Noorsy mengusulkan, agar kedua aturan perundangan tersebut segera direvisi agar kebijakan pemerintah di bidang keuangan dapat menjadi lebih baik.
Terkait masih banyaknya pejabat pemerintah daerah yang takut menggunakan dana anggaran yang tersedia, menurut Dr Abdullah Hehamahua mantan penasehat KPK yang hadir dalam kesempatan yang sama yang terpenting pengawasan dalam melakukan penggunaanya serta sesuai dengan prosedur yang telah ditetapkan.
Pada kesempatan yang sama Hehamahua juga berharap jika pemerintah serius dalam memberantas korupsi , perlu adanya semacam modul bagi para pelajar mulai dari pendidikan yang terendah hingga perguruan tinggi tentang pentingnya memberantas korupsi di Indonesia. Sebagai contoh ia menggambarkan bisa saja dimulai bila menyontek, terlambat itu sebagai bentuk tindakan korupsi.
Launching website FAI
Usai seminar “ Indonesia Darurat Korupsi “ yang dihadiri Direktur Bina Sarana Informatika (BSI) Ir Naba Aji Notosaputro ,mantan penasehat Komisi Pemberantasan Korupsi (KPK) Dr Abdullah Hehamahua, Pengamat Ekonomi dan Kebijakan Publik Ichsannuddin Noorsy Bsc,SH,Msi dan dewan penasehat Forum Akademi Indonesia (FAI) Farouk Abdullah dilanjutkan dengan peluncuran web resmi FAI.

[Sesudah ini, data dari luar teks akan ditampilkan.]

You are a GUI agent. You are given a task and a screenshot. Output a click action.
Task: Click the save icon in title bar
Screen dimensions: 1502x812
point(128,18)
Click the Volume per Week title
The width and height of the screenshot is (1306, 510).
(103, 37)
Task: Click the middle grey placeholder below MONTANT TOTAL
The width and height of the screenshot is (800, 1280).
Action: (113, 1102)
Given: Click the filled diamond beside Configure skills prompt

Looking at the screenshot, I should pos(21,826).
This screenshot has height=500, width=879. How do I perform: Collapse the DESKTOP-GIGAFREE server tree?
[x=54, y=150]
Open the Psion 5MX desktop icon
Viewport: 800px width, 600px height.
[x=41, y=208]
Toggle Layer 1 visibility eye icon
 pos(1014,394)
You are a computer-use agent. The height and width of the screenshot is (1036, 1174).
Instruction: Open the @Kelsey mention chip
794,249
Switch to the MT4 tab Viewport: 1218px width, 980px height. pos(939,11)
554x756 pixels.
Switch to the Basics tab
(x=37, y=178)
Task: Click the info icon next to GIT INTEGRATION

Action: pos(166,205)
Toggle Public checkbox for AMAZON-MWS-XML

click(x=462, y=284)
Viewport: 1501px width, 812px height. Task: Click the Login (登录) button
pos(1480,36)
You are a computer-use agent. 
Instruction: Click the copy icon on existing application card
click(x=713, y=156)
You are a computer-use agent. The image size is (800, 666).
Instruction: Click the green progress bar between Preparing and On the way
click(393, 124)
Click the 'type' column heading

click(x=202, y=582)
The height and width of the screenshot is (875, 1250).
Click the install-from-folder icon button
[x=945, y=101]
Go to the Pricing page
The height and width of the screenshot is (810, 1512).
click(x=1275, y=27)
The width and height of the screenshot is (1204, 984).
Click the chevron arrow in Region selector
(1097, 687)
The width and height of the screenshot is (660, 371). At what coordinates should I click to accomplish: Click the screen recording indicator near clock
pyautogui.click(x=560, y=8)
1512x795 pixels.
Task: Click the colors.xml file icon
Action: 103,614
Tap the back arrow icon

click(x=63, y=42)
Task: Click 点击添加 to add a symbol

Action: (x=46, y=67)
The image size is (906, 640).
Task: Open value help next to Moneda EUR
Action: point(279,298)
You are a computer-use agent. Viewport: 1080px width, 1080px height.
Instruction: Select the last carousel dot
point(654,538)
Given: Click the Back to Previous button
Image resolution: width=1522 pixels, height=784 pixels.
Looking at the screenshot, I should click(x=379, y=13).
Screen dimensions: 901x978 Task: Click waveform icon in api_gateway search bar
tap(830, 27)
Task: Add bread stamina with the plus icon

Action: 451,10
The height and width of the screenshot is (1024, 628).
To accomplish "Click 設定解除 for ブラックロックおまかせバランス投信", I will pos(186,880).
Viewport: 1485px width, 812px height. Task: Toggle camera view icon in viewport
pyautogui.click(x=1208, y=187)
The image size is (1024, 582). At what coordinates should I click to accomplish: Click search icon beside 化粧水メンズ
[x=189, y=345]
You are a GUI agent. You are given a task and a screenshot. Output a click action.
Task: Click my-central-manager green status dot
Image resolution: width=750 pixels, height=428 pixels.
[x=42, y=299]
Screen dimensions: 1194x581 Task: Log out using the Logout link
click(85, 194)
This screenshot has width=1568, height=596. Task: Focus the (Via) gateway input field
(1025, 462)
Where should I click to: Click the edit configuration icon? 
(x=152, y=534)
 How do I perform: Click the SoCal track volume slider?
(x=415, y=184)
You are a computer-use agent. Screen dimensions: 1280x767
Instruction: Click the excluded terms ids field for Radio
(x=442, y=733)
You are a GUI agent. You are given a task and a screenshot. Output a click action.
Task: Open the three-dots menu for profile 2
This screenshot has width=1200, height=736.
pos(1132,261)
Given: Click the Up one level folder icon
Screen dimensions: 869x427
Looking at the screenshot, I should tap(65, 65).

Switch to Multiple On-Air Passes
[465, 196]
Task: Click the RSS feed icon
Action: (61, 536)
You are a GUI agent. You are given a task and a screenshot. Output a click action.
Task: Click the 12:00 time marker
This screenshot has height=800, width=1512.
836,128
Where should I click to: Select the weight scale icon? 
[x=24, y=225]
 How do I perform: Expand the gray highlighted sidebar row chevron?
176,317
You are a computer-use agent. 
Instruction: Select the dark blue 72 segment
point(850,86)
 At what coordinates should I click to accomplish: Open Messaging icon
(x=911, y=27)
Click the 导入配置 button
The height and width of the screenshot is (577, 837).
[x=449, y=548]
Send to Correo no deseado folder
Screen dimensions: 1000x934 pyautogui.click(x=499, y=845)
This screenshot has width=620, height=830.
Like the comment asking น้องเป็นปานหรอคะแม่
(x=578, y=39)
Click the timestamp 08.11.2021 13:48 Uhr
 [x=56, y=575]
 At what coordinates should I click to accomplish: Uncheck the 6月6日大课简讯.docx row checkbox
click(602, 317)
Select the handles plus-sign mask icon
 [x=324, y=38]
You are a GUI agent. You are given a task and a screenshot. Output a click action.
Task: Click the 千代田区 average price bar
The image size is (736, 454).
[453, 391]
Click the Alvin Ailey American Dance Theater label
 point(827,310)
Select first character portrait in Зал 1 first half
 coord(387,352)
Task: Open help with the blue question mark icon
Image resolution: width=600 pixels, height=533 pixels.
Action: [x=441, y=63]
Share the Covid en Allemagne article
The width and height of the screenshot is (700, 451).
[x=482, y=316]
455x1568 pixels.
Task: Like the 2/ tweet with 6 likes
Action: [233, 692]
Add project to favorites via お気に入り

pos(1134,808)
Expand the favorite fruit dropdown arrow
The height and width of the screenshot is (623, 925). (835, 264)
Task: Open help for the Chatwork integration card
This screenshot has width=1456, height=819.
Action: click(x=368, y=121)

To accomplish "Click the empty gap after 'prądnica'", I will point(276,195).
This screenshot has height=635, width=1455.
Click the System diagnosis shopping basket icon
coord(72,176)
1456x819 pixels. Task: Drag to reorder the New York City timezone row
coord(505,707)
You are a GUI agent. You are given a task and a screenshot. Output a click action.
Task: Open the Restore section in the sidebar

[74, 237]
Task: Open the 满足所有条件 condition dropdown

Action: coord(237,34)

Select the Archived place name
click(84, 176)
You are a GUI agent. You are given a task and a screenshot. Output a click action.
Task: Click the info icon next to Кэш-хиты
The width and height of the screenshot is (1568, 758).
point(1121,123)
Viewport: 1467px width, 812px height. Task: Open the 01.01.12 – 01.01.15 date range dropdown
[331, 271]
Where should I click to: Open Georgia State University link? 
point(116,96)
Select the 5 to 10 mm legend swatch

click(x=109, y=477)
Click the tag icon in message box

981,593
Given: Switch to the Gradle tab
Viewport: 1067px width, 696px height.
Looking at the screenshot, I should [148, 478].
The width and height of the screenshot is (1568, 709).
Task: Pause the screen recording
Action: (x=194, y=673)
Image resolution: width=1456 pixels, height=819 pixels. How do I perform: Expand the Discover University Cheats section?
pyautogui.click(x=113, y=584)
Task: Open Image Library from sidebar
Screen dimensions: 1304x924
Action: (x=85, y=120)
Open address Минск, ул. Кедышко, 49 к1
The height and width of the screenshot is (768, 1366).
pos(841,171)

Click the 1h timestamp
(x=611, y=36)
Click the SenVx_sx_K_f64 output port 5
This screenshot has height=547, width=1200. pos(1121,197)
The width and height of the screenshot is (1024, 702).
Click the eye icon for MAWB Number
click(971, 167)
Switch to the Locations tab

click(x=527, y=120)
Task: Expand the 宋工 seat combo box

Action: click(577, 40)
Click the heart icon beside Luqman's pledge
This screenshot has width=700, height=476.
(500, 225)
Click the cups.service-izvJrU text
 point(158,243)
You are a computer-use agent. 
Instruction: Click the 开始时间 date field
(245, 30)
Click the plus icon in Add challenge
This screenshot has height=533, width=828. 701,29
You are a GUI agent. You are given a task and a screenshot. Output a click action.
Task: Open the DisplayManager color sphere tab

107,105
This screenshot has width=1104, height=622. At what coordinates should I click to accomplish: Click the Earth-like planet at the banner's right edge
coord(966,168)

FAI sendiri menurut Farouk merupakan suatu wadah yang baru dibentuk empat bulan lalu , untuk bertukar ide dan gagasan oleh para akademisi maupun profesional terhadap masalah yang ada . “ Sehingga dengan adanya wadah ini dapat mengumpulkan pemikiran dan dapat memberikan rekomendasi kebijakan.